Мицкевич - Мечислав Яструн
Шрифт:
Интервал:
Закладка:
«Укрыл ли снег, как должно, засеянные поля, не померзло ли зерно?» — размышлял тут, на итальянской земле, граф Анквич.
— Помолись также и за Адама, — сказала Еве панна Марцелина Лемпицкая, гася свечу. Ева стояла на коленях у постели, тоненькая, похожая на девочку, в длинной ночной рубашке. Марцелина, родственница ее, была образцом набожности, мечтала о монастыре, избегала мужчин. Ее религиозный пыл приводил окружающих в некоторое замешательство. В аристократических семействах не любят преувеличений и чрезмерно явных проявлений чувств. Несмотря на это, однако, панну Лемпицкую очень хвалили.
Она терпеливо сносила как эти похвалы, которые уязвляли ее скромность, так и необходимость пребывания в обществе людей светских, людей от мира сего, которых она предпочла бы сторониться. Она отлично понимала, что Генриетта не создана для Мицкевича. Ее поразила и увлекла его бурная и страстная натура поэта.
То, что госпожу Анквич неприятно поражало в манерах Мицкевича, то, что ее дочь Ева-Генриетта прощала ему, как польскому Байрону, то для Марцелины было величайшим его украшением. Его печаль не была притворной — напротив, ему приходилось ее иногда даже укрощать.
Мадемуазель Анастасия Хлюстина, та, при виде которой зажигаются глаза Мицкевича, полна естественности и грации, хотя она и синий чулок. Она обожает книги, картины и великих людей. Престарелый Торвальдсен в нее форменным образом влюблен, восьмидесятилетний женевский философ Бонстеттен называет ее своим другом. В письмах Одынец восторгается ею, сравнивает ее стан с пальмой, которая в его сугубо литературном воображении, в свою очередь, непосредственно ассоциируется с пальмами Томаса Мура, похожими на девушек:
…когда, разморенные сном, качаясь,идут на шелковое ложе.

※

# Задание:
Пожалуйста, объясните в одном–трех предложениях, почему, согласно отрывку о Мицкевиче, религиозный пыл панны Марцелины Лемпицкой приводил окружающих в некоторое замешательство.

# Фрагмент набора данных:
※

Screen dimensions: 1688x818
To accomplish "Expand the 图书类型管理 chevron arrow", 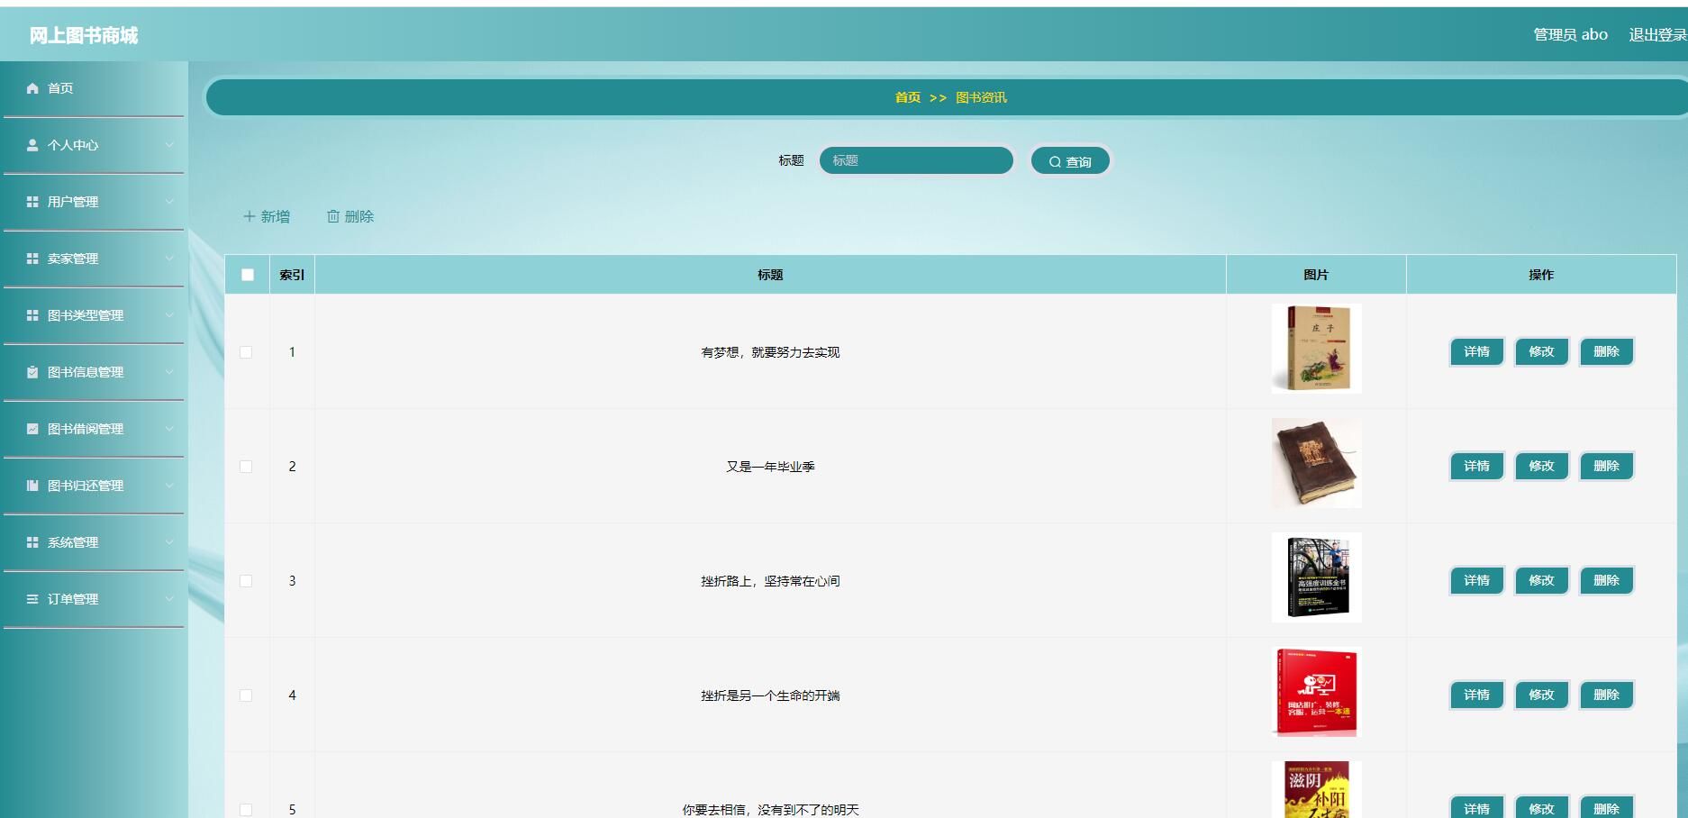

※

# Ответ ниже:
Окружающие смущались потому, что в аристократических семействах не любят преувеличений и чрезмерно явных проявлений чувств. Набожность Марцелины была как раз таким слишком явным проявлением.